2019 Substitute Teaching
Reminded me why I wanted to be a professor in the first place, though admittedly I sucked at not giving too much of myself to the office hours. I cared less about the grades and more if the students were learning and enjoying themselves. In retrospect, that makes me a pretty poor fit for academia.
2018 alloy4-maxsat, maxsat expressed at the first order relational level
Adds softall and maxsome quantification, soft constraints compiled to CNF with weights, and solved with maxSAT (namely z3) Tested the repo and it’s a bit brittle, but I can walk you through it if interested (email me)
2017 User Studies of Principled Model Finder Output (Seminal Work)
My only first authorship, and despite the MTurk data used, it’s probably the best signifier of my academic work
2017 amalgam
Provenance, ask “why” and “why not” over solution models (FSE 2017 Best Paper and only one to pass artifact evaluation) Tested the repo and it should be fairly solid on anyone’s machine
This may seem like a strange section, but failures are merely learning experiences. Through these projects, I often learned more about myself and the world than a success could ever teach me.
2020 Ending my PhD Candidacy with ABD (all but dissertation) status
I needed the hard cutoff to move on with my life. I spent a year on leave and not a single day felt like I wasn’t immediately about to return to my program. I wish I had the affordances and support to take a leave earlier and return in better shape. Unfortunately, I did not really have family, finances, or even friends to support such ideal circumstances. I will always regret not finding a better solution between such a rock and a hard place.
2019 Workshop paper
My desperate attempt of forging my own path in research with what little fellowship I had left. Thinking there was any hope to combine artifical intelligence models and reinforcement learning agents, with any/all formal methods techniques— without an advisor who had such a vision in mind— was a fools errand.
2018 DARPA grant work
My post-doc colleague wrote a great paper out of this work, while I barely contributed anything to the project. I failed to have a backbone to admit how uncomfortable defense money made me. Maybe there would have be a positive, amicable outcome— if I stood up for myself and did not avoid conflict. I also failed to repair my lack of affordances and support until years later, which honestly were the largest detriments to my success and ability to speak up.

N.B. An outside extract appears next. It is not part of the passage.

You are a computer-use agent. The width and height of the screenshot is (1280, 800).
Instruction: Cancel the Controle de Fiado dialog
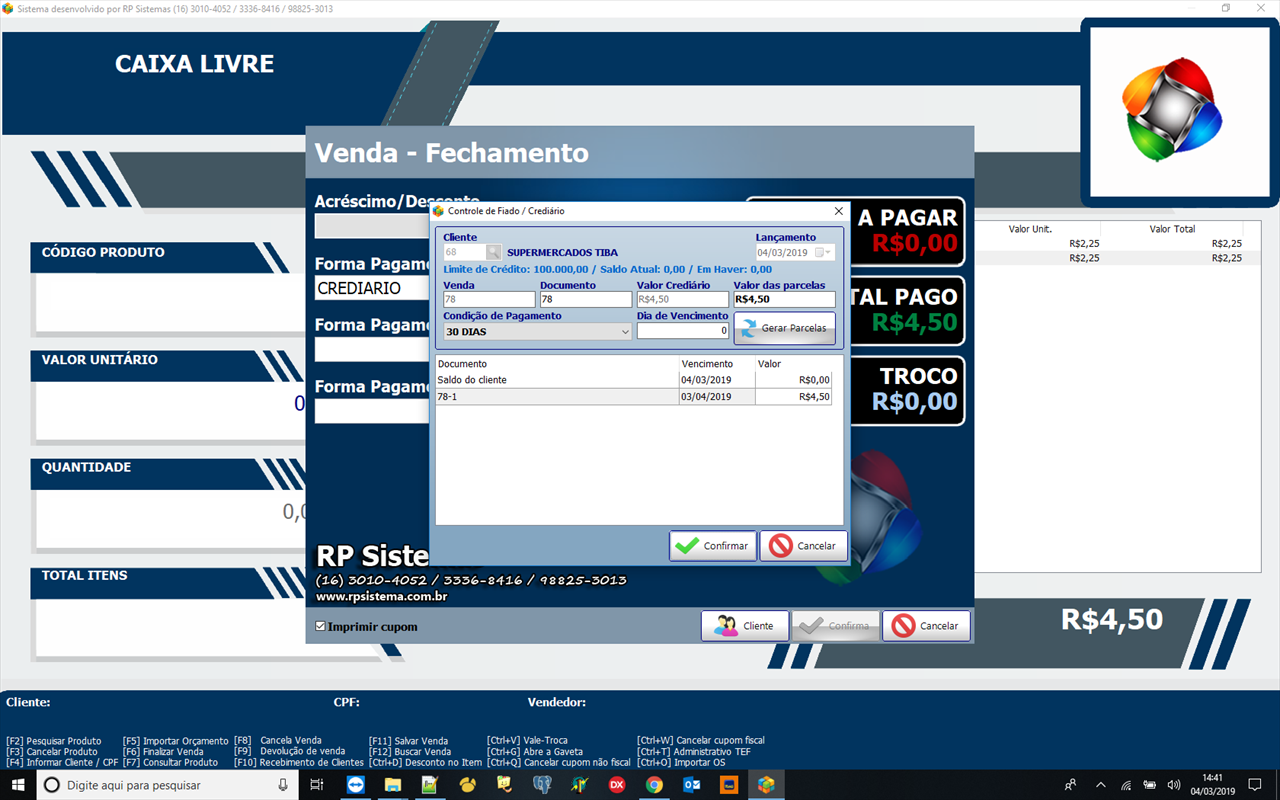pos(803,546)
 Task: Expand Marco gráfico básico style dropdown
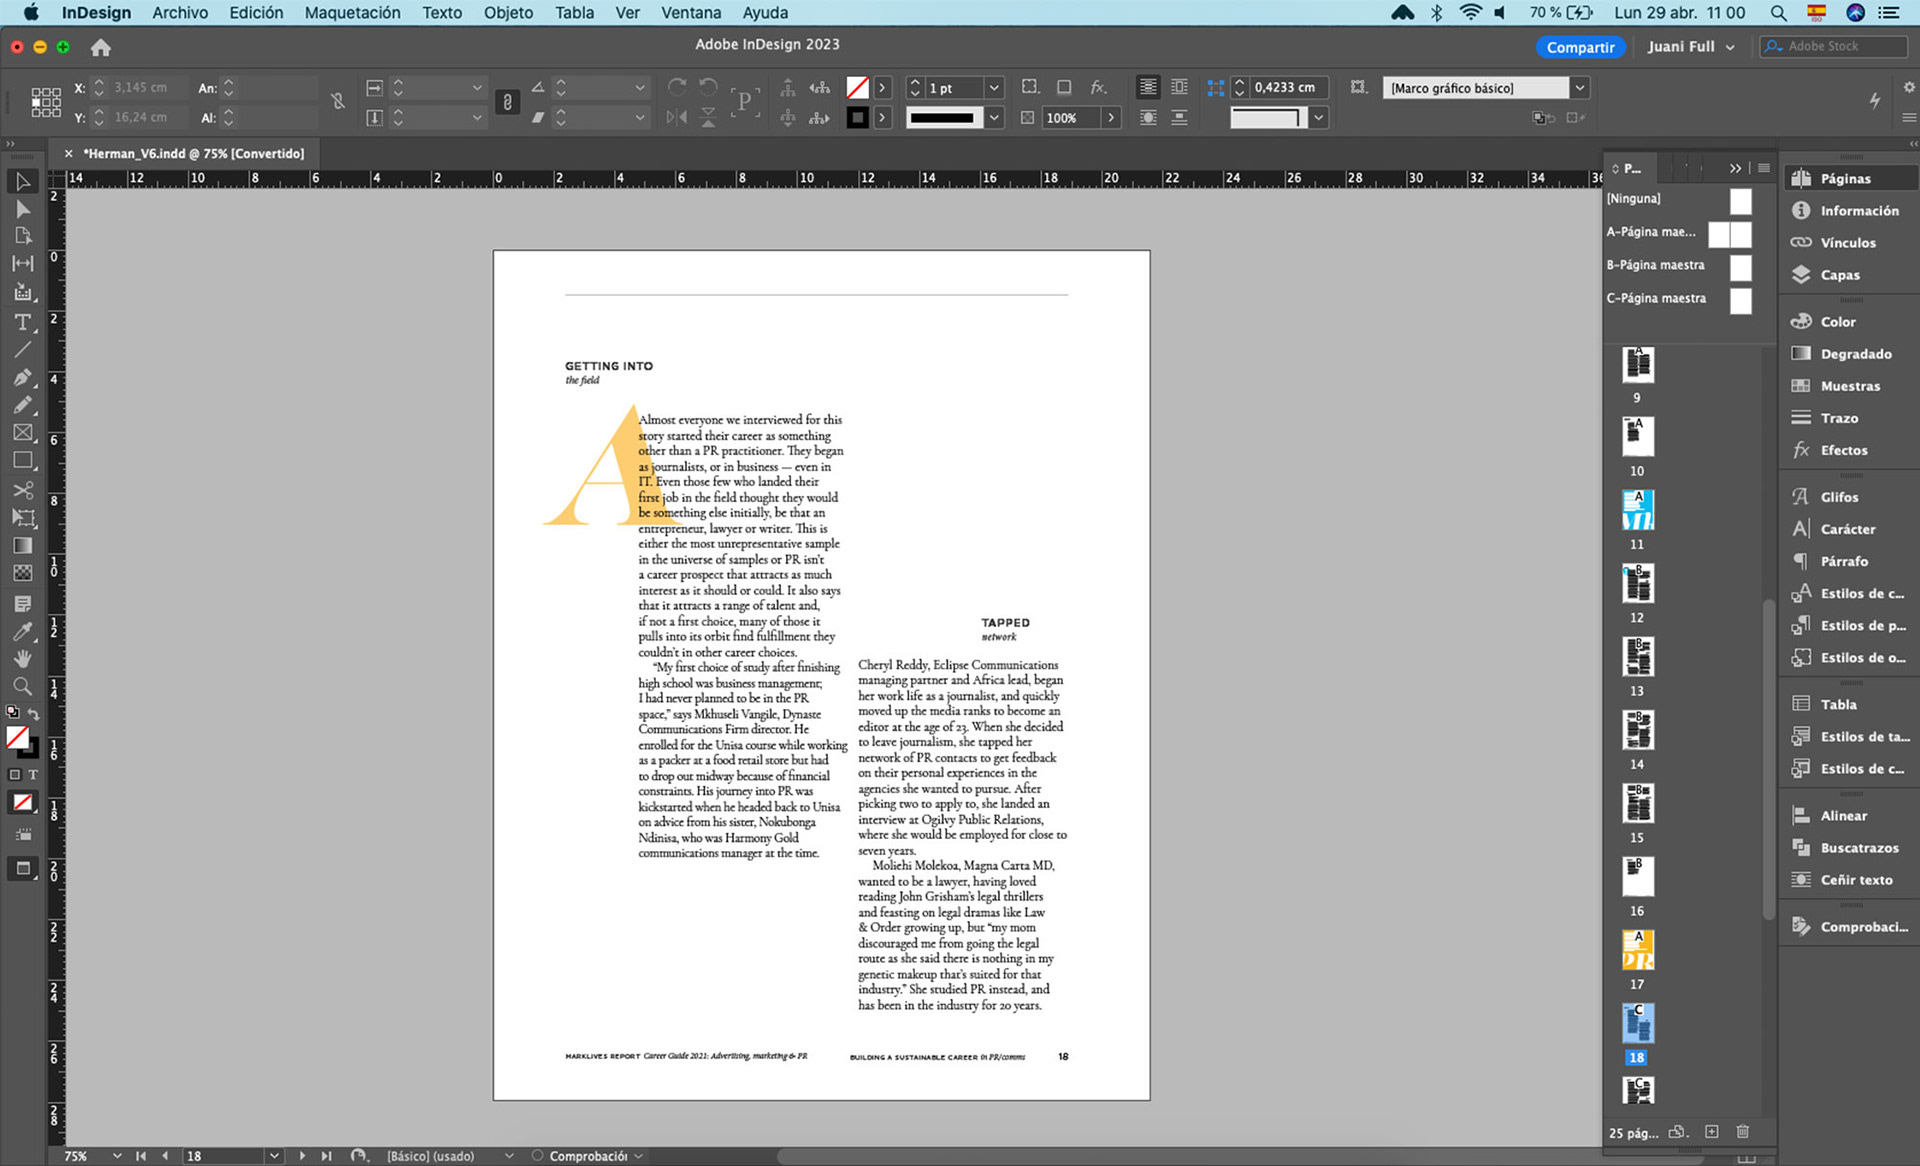[1579, 88]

2017 Experimentr and Mechanical Turk
I may have published a pretty great paper off of such user studies, but in retrospect, I feel so uncomfortable with the folks we paid a living wage to. They were incredibly grateful because I think I was one of few researchers who did the math to make sure they got paid minimum wage by the standards of my country/state of origin, as opposed to handing them the bare minimum. If there was anything as uncomfortable as using an LLM prompt today, knowing the amount of water and watts you just flushed away… it was using this website to crowd source survey takers back then. It’s a shame that there was not an effort in academia to web together a bunch of undergrads getting paid and working under ethical conditions. I think it exists now, but this was the defacto for HCI research at the time.